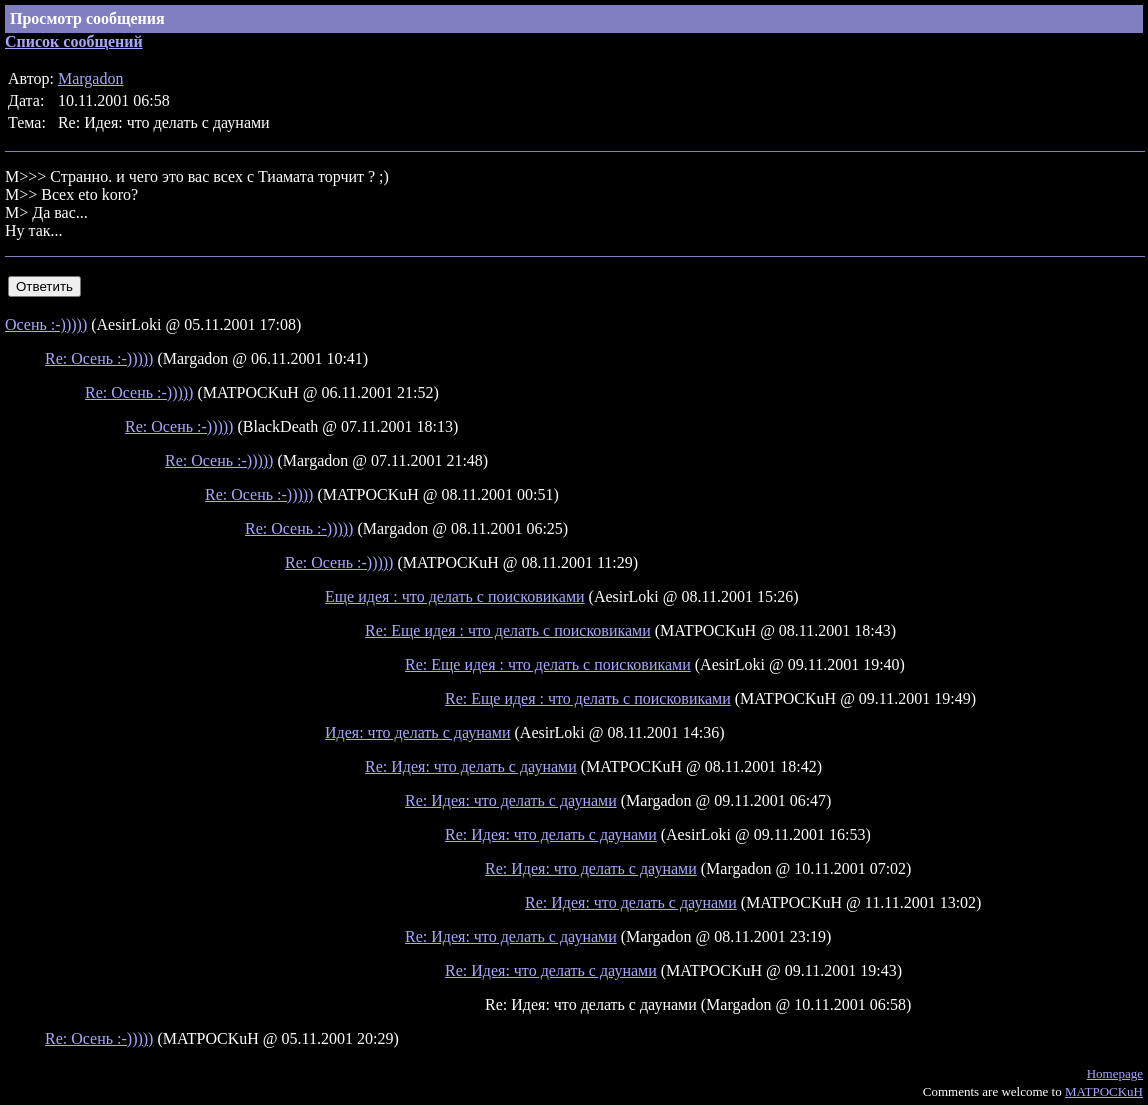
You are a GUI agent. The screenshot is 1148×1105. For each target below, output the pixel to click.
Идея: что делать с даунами (418, 732)
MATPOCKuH (1104, 1091)
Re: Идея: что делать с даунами (471, 766)
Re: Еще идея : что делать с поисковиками (508, 630)
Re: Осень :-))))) (99, 358)
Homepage (1115, 1073)
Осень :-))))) (46, 324)
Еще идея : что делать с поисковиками (455, 596)
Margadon (90, 78)
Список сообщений (74, 41)
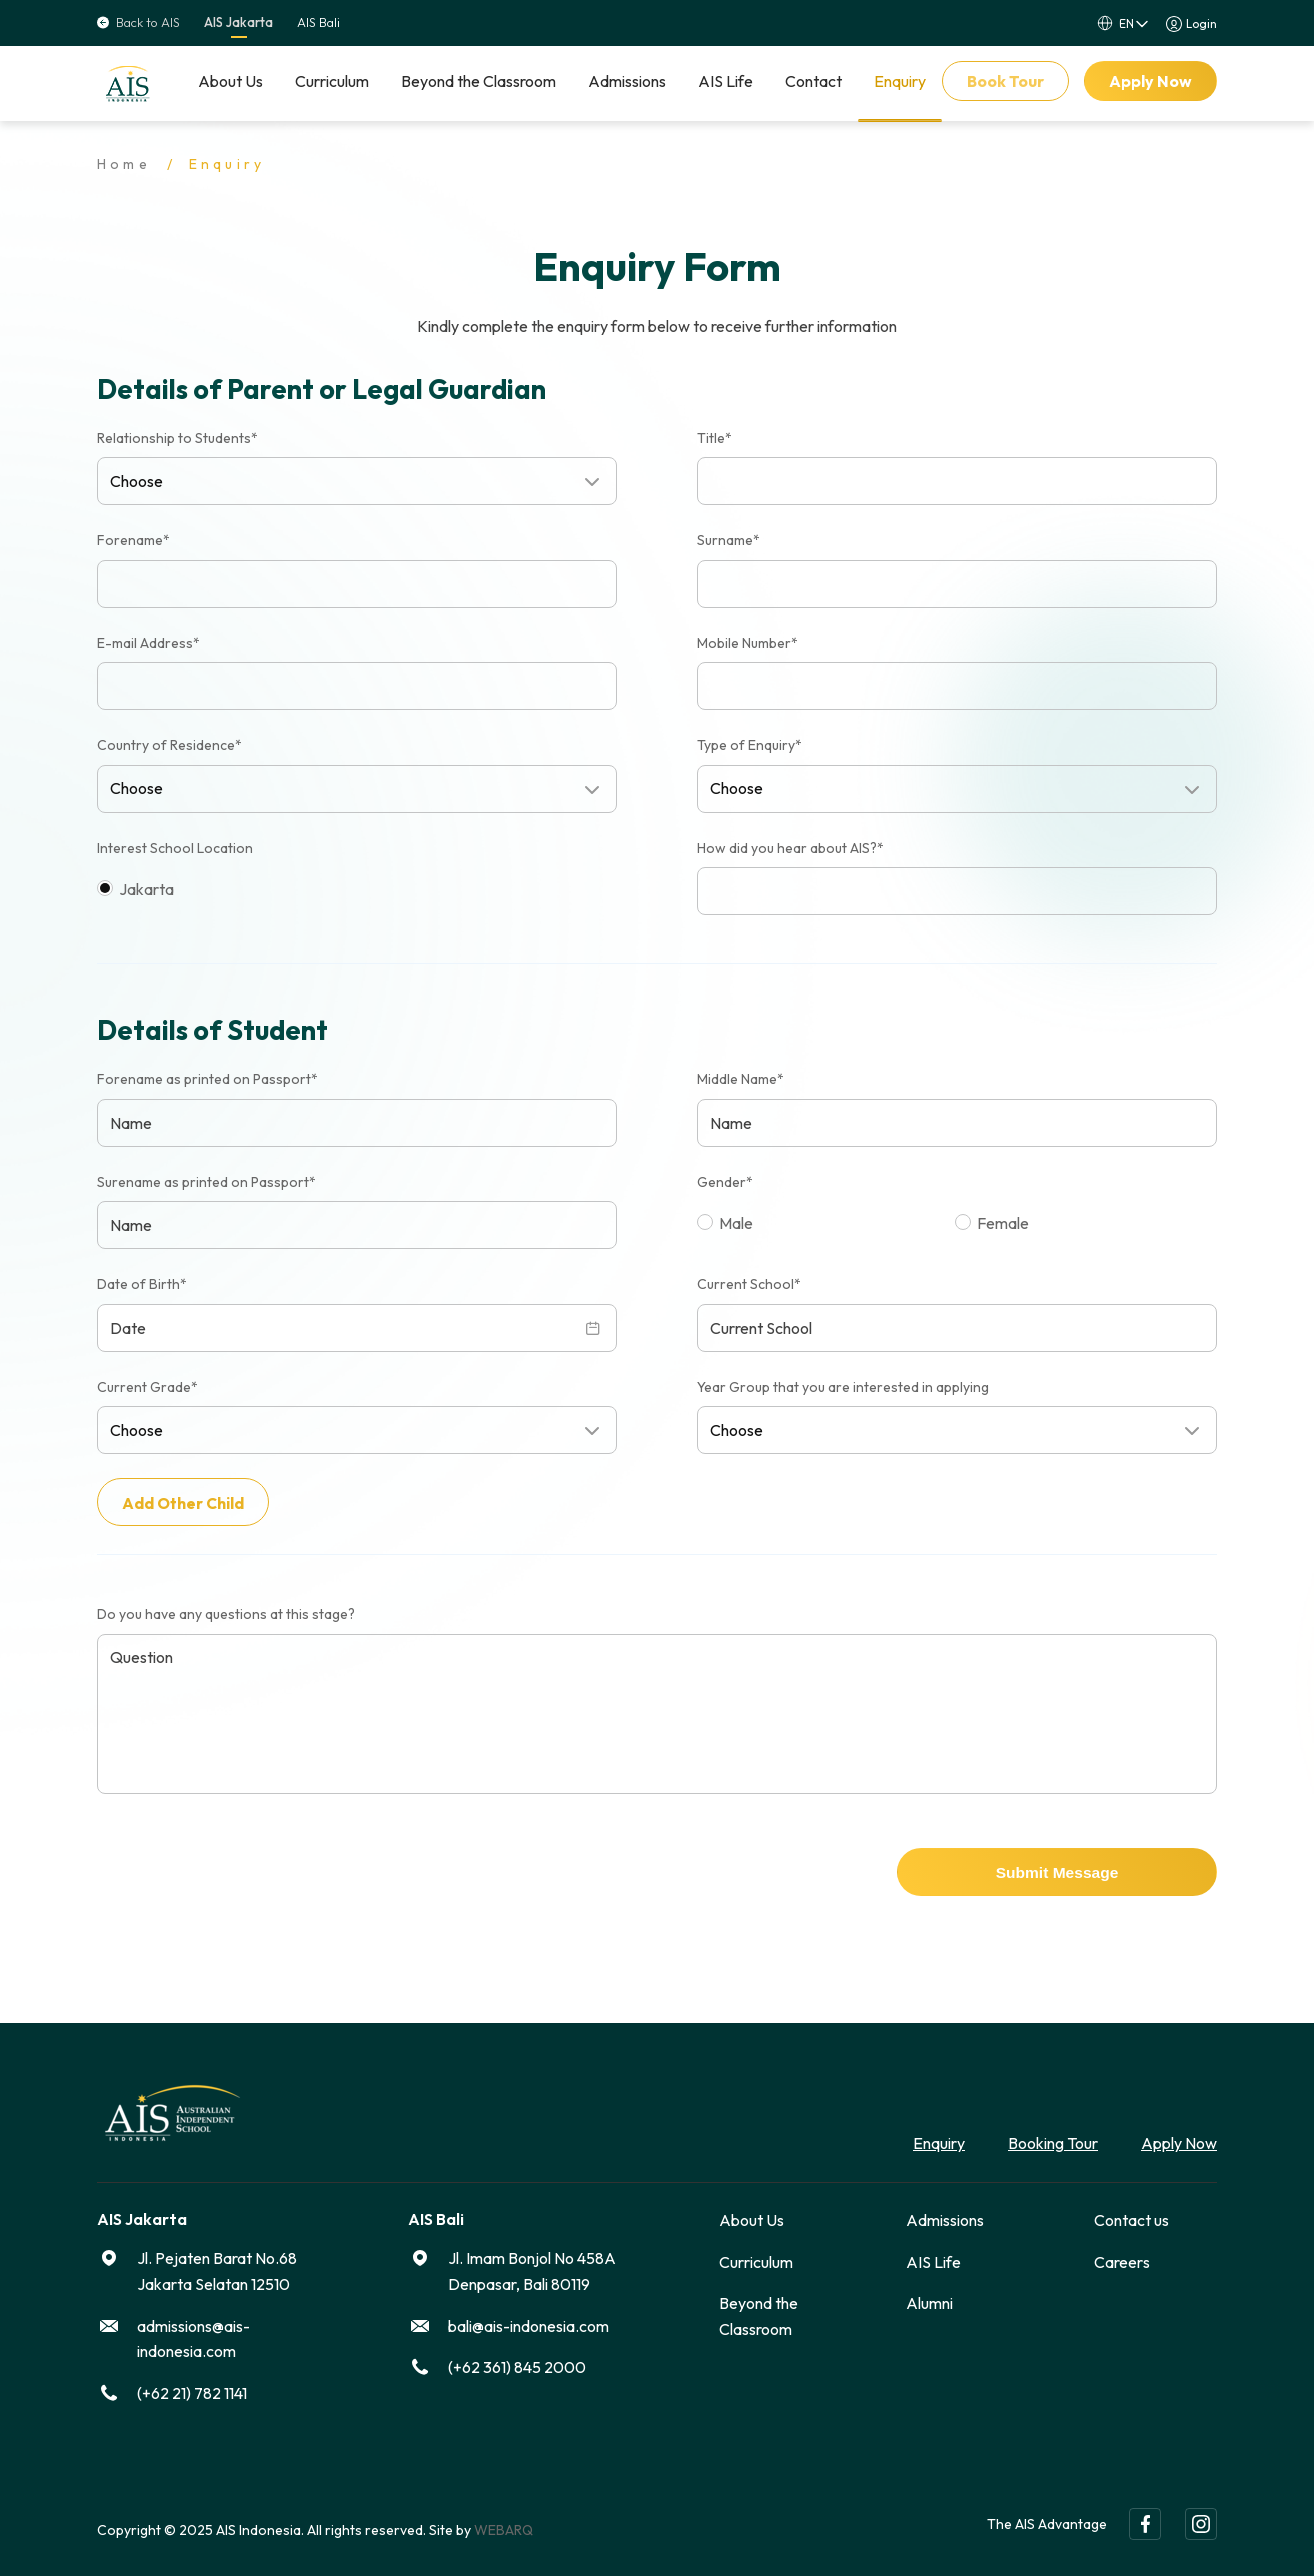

===============

### WORK TO DO
Shift every click coordinate in the entries above by adding 41 to both x and y. Rewrite all the lines with their text unchanged and the new coordinates, leaving out the pictures.

### SOLUTION FOR THIS TASK
You are a GUI agent. The screenshot is 1148×1105. For each target below, output the pixel to click.
Идея: что делать с даунами (459, 773)
MATPOCKuH (1145, 1132)
Re: Идея: что делать с даунами (512, 807)
Re: Еще идея : что делать с поисковиками (549, 671)
Re: Осень :-))))) (140, 399)
Homepage (1156, 1114)
Осень :-))))) (87, 365)
Еще идея : что делать с поисковиками (496, 637)
Margadon (131, 119)
Список сообщений (115, 82)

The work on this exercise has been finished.